What to work on: Scan the entries for lines containing the string "mais". Reply with how many there are, and nothing else.

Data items
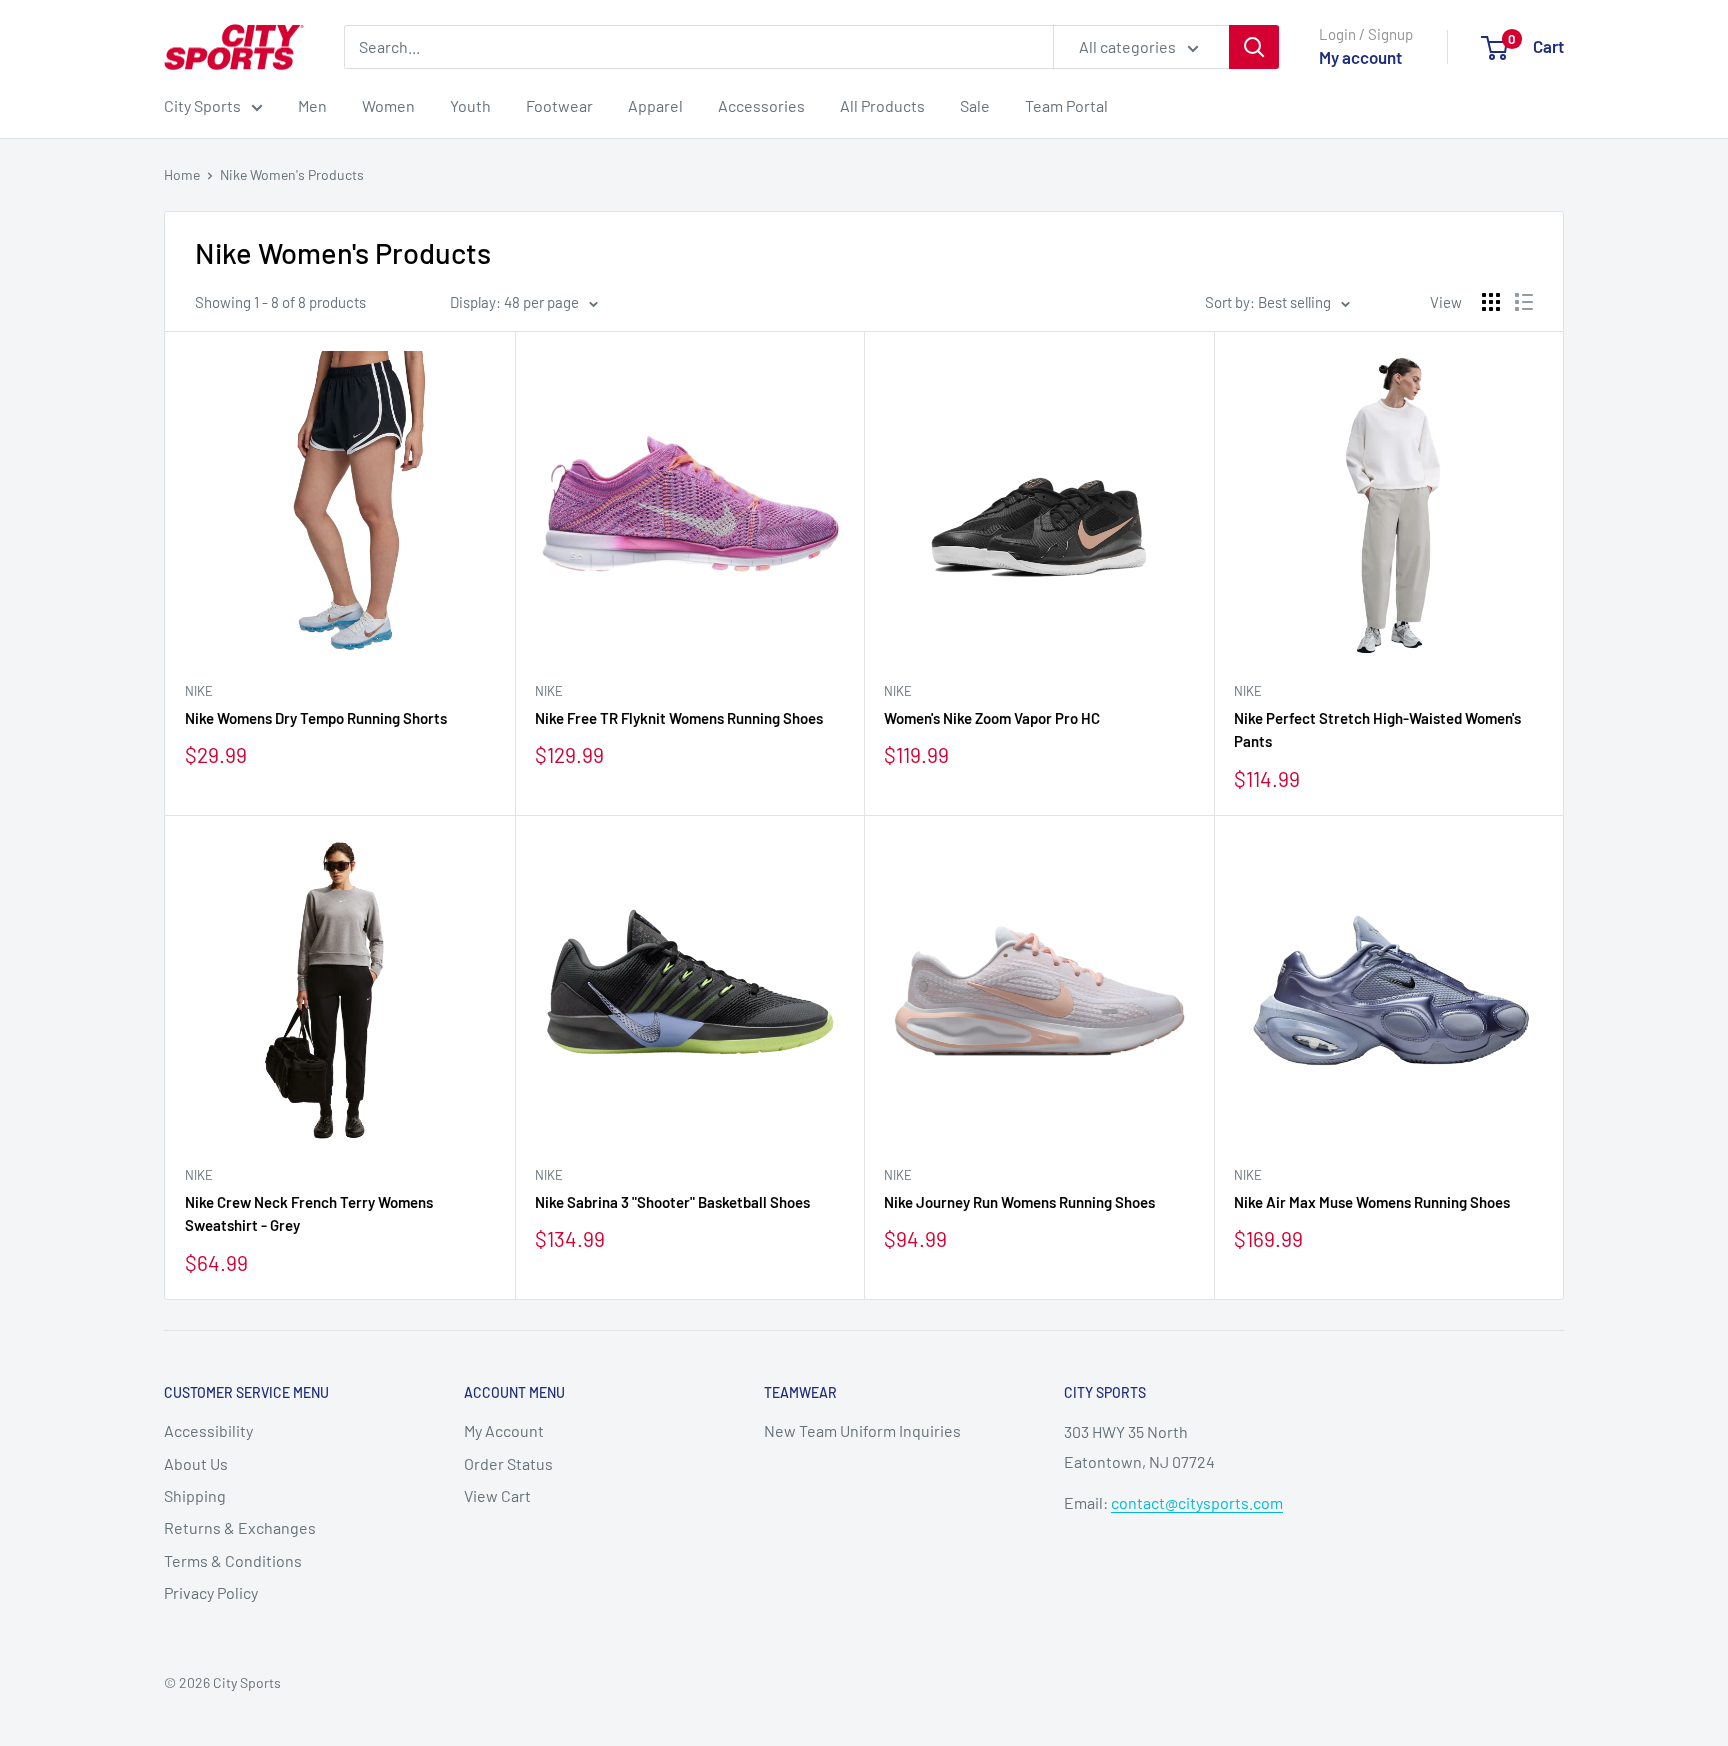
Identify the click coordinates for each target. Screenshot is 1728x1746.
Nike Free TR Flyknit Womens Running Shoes (679, 718)
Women (388, 105)
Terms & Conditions (233, 1560)
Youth (470, 105)
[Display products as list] (1524, 302)
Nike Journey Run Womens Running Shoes (1019, 1202)
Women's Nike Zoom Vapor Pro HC (992, 718)
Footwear (559, 105)
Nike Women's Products (292, 174)
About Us (196, 1463)
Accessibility (208, 1430)
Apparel (655, 105)
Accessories (761, 105)
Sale (975, 105)
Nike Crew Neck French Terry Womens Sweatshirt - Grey (309, 1213)
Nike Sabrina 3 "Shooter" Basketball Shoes (672, 1202)
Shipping (195, 1495)
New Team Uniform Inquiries (862, 1430)
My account (1360, 57)
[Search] (1254, 47)
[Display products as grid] (1491, 302)
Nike (199, 691)
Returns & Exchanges (240, 1527)
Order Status (508, 1463)
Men (312, 105)
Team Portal (1066, 105)
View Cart (497, 1495)
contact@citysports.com (1197, 1502)
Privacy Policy (211, 1592)
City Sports (202, 105)
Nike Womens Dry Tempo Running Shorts (316, 718)
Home (182, 174)
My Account (504, 1430)
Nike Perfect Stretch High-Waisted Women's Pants (1377, 729)
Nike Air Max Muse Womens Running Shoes (1372, 1202)
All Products (882, 105)
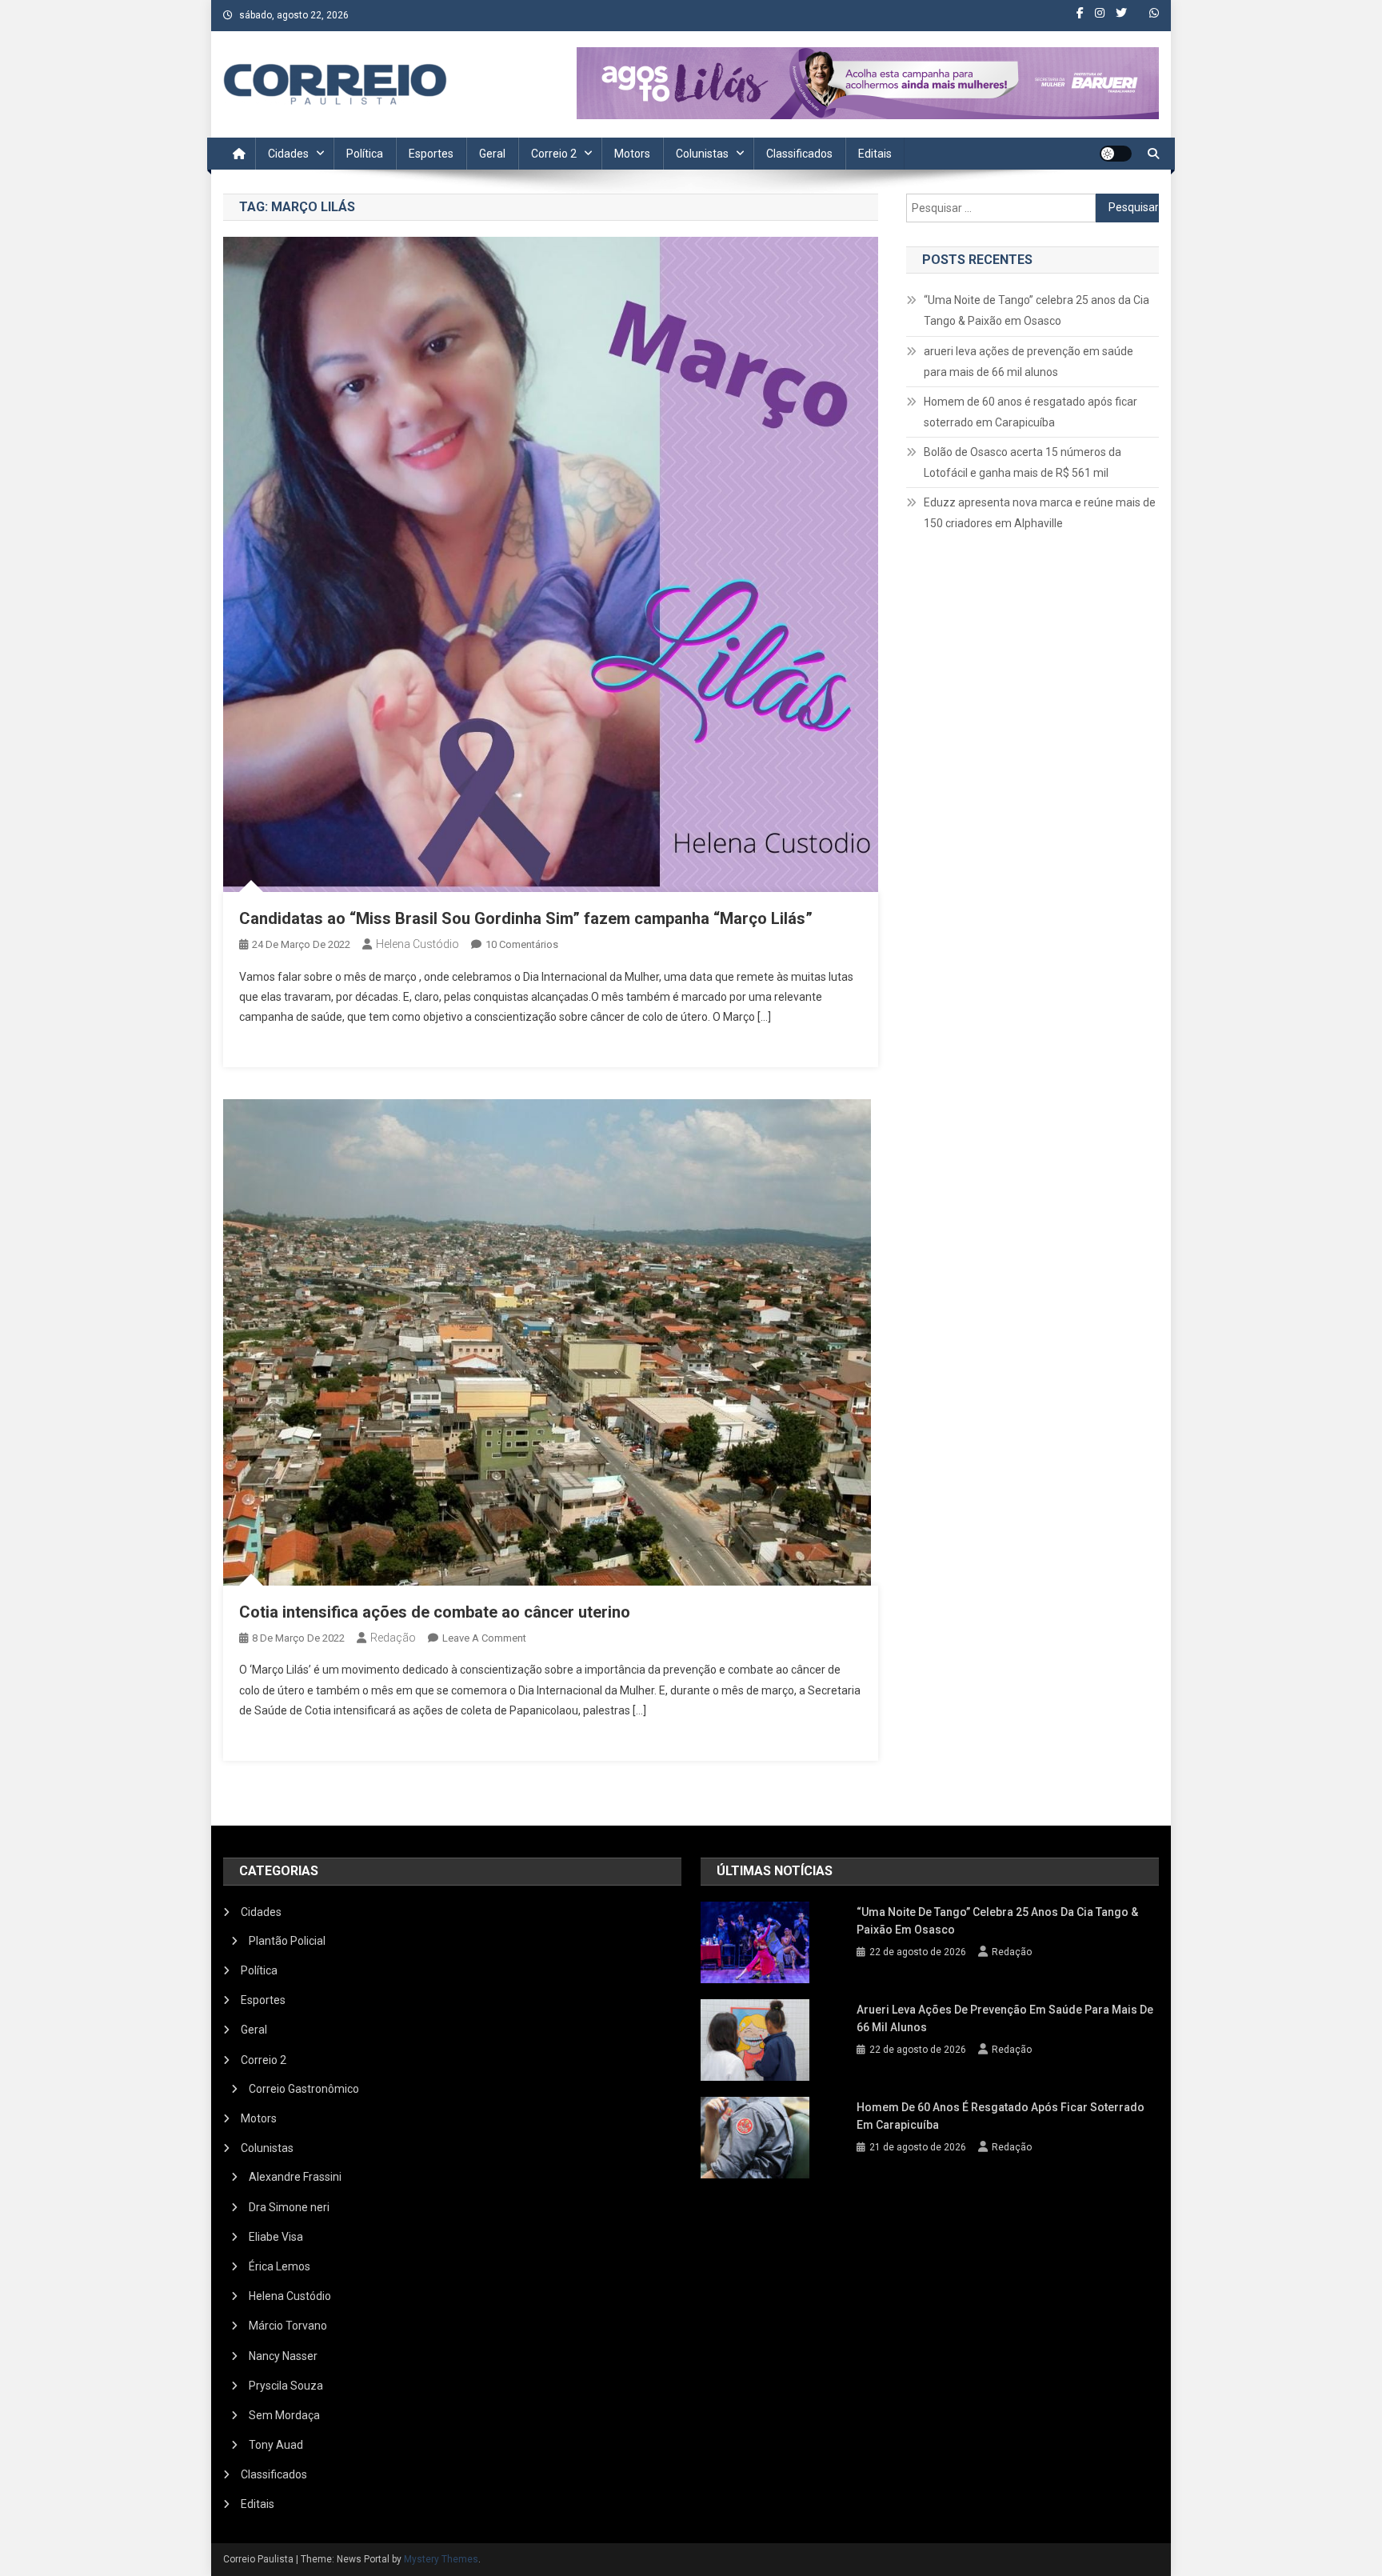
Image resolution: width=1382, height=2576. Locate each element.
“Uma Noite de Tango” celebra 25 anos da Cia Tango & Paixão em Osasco (1036, 310)
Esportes (431, 153)
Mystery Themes (441, 2559)
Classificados (799, 153)
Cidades (288, 153)
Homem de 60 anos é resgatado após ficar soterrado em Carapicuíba (1030, 412)
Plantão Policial (287, 1940)
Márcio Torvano (288, 2325)
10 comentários (521, 944)
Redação (393, 1637)
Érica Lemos (279, 2266)
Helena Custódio (417, 944)
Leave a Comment (484, 1638)
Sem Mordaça (284, 2415)
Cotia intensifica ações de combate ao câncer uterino (434, 1612)
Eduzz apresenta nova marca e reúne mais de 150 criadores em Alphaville (1040, 513)
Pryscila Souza (286, 2385)
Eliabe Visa (276, 2236)
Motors (632, 153)
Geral (492, 153)
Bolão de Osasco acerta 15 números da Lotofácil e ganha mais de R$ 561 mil (1022, 462)
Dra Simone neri (289, 2207)
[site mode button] (1116, 154)
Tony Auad (276, 2444)
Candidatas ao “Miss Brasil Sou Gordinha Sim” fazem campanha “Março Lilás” (526, 918)
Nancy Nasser (283, 2356)
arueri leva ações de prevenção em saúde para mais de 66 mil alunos (1028, 361)
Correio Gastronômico (304, 2088)
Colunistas (702, 153)
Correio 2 (554, 153)
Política (364, 153)
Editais (875, 153)
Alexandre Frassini (295, 2176)
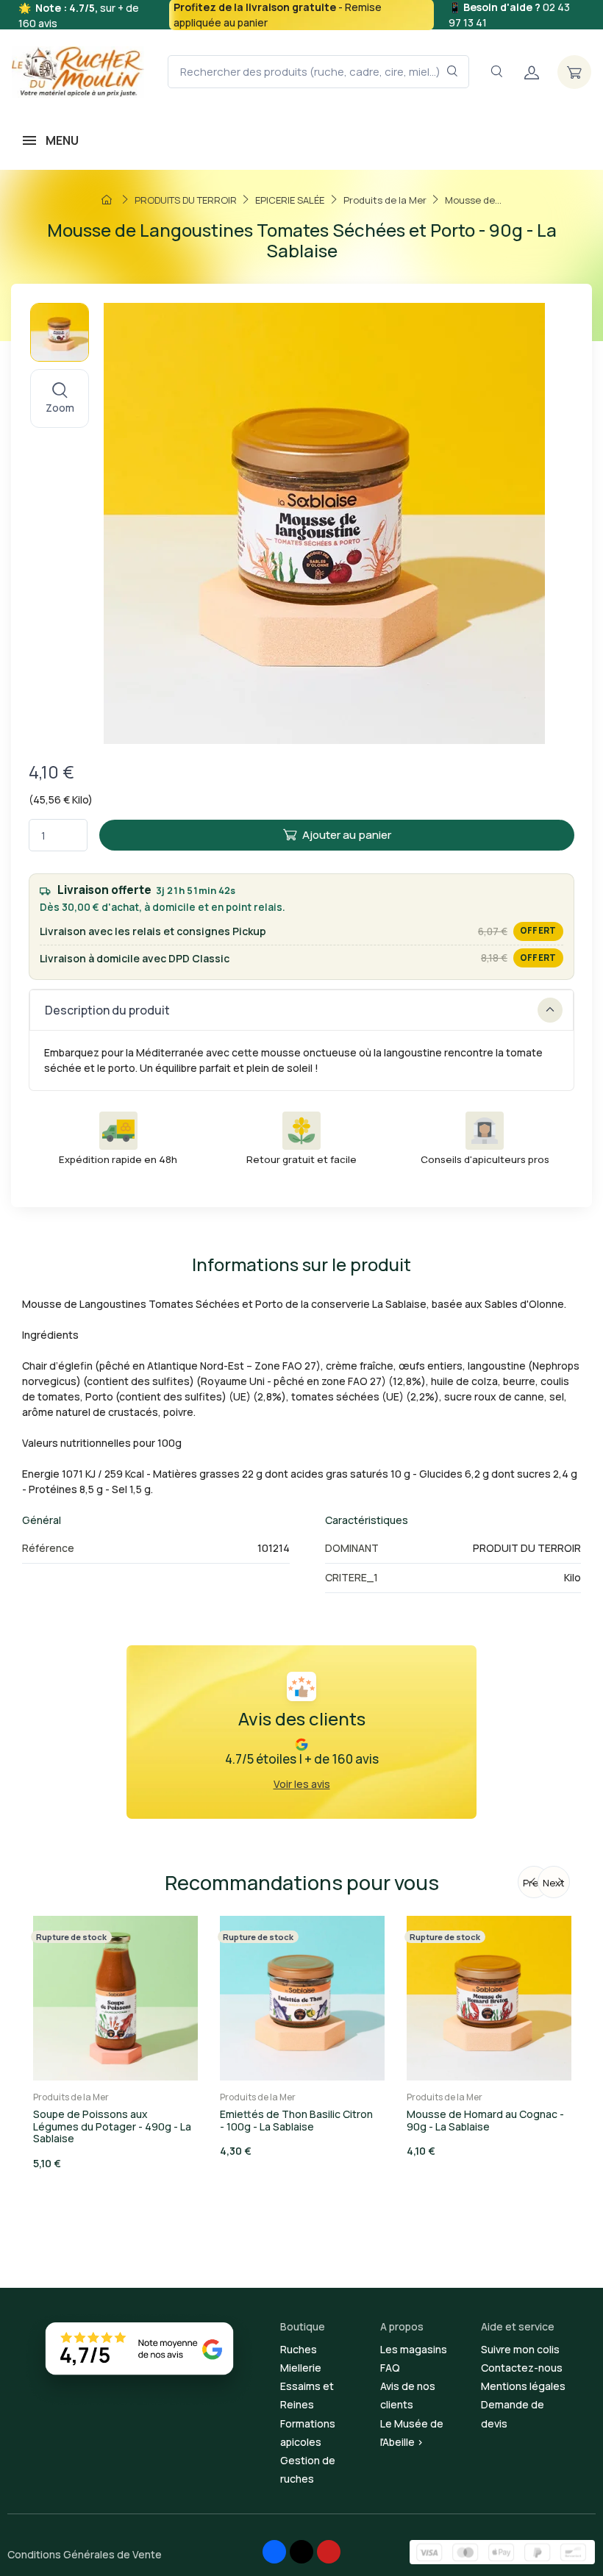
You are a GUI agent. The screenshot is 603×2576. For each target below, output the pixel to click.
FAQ (390, 2368)
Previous (536, 1882)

Response to the exercise: 3